A startup out of Mila is rethinking the way deep learning is done in data poor environments, aiming to unlock the full potential of these technologies in drug discovery.
Yoshua Bengio, professor at the University of Montreal and Founder of Mila, the Quebec Artificial Intelligence Institute, will support Valence Discovery, formerly known as InVivo AI, in ongoing research in data-efficient deep learning and generative drug design.
“Breakthroughs in techniques for generative modeling and low data learning will play an important role in the future of AI-driven drug discovery," says Yoshua Bengio. "We’re thrilled to see a young team out of the Mila ecosystem at the forefront of this field, and I look forward to supporting their future research in my role as scientific advisor.”

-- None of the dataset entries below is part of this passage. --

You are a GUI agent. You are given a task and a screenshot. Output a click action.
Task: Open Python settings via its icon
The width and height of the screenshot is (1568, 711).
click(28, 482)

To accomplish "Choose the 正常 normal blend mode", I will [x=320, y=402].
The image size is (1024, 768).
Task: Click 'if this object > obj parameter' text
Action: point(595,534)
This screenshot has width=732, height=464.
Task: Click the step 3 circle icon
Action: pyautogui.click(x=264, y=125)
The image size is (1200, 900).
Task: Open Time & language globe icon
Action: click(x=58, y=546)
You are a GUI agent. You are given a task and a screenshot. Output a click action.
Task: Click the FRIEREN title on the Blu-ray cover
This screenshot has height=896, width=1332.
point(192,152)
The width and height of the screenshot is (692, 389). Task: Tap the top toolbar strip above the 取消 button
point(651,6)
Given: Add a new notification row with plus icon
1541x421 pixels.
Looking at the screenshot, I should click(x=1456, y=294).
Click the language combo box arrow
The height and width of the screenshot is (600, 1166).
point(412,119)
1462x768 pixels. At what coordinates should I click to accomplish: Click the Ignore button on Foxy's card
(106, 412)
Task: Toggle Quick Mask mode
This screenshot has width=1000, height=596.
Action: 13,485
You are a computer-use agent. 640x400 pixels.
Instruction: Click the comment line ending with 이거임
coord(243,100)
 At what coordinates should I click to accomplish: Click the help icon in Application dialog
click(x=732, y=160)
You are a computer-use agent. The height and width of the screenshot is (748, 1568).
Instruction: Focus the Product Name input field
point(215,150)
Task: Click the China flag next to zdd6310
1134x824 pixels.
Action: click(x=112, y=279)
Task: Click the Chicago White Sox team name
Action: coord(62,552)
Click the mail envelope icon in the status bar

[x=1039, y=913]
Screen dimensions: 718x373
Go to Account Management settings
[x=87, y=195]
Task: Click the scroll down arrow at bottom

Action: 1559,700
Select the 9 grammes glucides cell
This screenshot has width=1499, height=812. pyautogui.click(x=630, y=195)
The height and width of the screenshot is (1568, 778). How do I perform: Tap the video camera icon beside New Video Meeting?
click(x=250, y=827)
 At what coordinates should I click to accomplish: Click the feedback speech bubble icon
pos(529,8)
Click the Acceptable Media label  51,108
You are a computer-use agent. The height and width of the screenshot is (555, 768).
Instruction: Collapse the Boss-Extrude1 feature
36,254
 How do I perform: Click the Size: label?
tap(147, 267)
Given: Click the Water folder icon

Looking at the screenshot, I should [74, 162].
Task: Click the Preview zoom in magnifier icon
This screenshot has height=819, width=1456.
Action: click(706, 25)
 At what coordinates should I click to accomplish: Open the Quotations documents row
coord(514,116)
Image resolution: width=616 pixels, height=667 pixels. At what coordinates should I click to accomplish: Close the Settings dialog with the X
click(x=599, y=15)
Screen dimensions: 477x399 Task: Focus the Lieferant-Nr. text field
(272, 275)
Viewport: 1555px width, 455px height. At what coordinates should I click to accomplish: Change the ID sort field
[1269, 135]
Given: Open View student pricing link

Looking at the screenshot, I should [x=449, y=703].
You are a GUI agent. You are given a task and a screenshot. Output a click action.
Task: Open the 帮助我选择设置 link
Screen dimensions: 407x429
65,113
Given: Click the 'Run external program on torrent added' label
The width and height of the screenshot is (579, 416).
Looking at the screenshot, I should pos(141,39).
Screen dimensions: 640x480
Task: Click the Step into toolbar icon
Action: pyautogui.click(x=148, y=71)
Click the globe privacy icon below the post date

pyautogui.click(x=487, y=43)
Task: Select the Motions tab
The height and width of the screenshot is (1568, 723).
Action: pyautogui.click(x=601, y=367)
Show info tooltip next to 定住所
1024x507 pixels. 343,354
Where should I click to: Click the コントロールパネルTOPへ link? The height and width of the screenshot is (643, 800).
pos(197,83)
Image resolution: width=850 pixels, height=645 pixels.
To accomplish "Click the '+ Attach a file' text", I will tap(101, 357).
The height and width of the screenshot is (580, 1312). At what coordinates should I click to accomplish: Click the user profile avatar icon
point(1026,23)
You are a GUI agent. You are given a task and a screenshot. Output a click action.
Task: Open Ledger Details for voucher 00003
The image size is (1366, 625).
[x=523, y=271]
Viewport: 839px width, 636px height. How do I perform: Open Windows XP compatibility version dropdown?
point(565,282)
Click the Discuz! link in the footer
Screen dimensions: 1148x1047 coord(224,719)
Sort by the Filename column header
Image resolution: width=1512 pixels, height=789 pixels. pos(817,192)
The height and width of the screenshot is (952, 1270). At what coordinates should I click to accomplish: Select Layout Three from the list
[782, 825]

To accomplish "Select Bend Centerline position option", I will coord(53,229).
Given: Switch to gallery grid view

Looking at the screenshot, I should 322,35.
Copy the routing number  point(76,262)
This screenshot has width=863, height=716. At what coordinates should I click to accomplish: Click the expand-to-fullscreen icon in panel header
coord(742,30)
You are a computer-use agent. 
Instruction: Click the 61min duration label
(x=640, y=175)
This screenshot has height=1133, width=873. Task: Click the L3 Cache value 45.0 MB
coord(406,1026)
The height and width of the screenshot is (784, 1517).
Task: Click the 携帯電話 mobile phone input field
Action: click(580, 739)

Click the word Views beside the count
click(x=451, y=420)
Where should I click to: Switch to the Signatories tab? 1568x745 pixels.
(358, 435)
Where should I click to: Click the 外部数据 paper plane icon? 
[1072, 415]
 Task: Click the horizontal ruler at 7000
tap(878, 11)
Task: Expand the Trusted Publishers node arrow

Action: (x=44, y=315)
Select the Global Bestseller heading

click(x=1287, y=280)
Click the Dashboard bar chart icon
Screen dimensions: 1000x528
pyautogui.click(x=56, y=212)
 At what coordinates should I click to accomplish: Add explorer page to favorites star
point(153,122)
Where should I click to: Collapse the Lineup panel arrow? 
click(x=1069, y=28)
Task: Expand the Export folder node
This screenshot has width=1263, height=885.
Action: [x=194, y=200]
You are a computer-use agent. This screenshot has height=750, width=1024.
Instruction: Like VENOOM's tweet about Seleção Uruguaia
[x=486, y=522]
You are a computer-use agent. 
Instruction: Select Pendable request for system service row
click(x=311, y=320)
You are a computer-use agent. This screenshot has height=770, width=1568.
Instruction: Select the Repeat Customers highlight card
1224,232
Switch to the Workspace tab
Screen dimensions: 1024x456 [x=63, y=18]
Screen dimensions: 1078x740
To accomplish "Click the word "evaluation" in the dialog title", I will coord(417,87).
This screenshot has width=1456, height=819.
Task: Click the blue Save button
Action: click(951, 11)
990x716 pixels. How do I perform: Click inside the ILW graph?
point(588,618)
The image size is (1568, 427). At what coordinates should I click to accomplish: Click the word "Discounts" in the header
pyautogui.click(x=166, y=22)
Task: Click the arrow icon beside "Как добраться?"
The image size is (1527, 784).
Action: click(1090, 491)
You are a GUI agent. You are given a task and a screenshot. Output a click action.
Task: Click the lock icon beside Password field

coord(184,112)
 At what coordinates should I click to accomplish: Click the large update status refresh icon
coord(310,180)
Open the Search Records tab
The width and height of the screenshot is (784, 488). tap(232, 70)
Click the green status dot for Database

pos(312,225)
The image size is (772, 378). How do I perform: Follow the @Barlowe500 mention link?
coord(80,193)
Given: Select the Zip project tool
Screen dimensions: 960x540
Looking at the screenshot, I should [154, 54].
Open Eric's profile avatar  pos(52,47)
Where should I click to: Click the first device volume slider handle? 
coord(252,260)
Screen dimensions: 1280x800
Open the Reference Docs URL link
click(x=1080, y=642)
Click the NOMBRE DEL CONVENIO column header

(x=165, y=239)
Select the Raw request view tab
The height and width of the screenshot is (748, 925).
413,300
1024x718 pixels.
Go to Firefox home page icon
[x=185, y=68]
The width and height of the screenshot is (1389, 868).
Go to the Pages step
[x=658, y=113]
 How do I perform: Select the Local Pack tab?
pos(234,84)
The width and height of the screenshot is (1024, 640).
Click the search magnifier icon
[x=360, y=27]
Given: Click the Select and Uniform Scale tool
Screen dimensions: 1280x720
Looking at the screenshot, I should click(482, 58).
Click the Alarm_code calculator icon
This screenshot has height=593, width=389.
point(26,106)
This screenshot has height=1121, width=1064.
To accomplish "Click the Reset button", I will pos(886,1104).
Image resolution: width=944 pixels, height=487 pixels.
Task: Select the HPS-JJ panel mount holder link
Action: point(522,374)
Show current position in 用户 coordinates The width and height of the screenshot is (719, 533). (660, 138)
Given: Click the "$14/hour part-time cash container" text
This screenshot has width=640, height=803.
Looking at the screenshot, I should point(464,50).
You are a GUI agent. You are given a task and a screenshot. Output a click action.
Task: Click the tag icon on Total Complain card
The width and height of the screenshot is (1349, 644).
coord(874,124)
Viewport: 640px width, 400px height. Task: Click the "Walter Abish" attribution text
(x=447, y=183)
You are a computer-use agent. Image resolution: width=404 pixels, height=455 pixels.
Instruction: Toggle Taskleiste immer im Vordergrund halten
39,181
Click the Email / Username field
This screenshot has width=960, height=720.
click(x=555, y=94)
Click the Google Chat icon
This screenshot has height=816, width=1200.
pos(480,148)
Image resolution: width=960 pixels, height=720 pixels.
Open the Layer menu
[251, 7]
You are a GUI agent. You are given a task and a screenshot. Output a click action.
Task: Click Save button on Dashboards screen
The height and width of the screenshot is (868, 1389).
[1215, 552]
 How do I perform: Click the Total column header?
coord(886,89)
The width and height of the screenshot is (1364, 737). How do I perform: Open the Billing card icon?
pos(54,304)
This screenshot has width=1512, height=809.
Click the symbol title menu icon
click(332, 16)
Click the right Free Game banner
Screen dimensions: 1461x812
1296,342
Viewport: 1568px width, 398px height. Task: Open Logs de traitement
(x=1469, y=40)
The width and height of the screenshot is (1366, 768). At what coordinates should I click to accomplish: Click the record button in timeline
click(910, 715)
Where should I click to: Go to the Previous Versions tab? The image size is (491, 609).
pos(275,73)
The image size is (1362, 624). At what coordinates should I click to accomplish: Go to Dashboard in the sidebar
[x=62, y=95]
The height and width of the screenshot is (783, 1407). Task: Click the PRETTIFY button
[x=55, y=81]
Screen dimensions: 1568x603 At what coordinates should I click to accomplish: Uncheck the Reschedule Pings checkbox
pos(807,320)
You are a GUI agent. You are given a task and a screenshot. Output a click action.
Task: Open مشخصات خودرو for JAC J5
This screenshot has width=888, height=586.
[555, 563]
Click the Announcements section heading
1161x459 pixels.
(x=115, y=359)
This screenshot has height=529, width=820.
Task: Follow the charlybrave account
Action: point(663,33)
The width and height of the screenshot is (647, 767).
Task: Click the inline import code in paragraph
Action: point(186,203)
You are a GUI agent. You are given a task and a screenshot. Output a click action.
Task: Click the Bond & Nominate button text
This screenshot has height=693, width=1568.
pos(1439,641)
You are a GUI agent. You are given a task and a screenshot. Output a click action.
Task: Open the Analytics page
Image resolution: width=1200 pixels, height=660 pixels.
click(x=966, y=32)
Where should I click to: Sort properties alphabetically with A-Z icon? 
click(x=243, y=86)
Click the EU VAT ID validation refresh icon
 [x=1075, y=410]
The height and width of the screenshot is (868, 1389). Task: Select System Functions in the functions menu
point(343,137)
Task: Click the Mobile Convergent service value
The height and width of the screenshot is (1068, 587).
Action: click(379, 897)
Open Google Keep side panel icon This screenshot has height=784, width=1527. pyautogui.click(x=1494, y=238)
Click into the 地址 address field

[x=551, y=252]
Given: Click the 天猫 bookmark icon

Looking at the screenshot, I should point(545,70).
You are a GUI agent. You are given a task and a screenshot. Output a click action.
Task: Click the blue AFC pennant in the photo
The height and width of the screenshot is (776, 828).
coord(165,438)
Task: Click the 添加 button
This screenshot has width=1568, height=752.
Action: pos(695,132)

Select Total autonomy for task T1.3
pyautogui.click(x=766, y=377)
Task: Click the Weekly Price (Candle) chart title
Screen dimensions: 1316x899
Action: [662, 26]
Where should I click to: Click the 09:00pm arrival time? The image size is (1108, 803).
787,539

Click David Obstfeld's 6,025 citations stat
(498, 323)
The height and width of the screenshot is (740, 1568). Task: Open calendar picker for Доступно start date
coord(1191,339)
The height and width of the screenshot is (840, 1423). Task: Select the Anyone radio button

Founded in 2018 by a team of graduate students out of Mila, University of Montreal, and McGill University, Valence is developing novel algorithms for data-efficient deep learning in an effort to overcome data constraints in drug discovery.
Deep learning has seen huge success against many big data problems. But in drug discovery, where data generation is slow and expensive, and much of emerging biology is poorly characterized, many prediction tasks fall into the low data domain. Traditional deep learning algorithms, which require large amounts of pre-existing training data, have limited utility in these low data settings.
“Our work with these methods started almost 5 years ago following a drug design project our founding team did with Pfizer and Merck," says Prudencio Tossou, co-founder and Head of Research at Valence. "Much of our current research is focused on meta learning, or the idea of learning how to learn. In a meta learning setting, we aim to learn generalizable chemical principles that we can exploit on new tasks, even if we don’t have access to large amounts of training data.”
“We’re making exciting progress with these methods and have validated early approaches in several live drug discovery programs. We’re also actively applying these methods in the hunt for new treatments for COVID-19, a virus we know little about and therefore have very little data for," says Daniel Cohen, Valence's CEO. "We’re thrilled to have Yoshua Bengio’s support as we continue our work in bringing these methods to drug discovery.”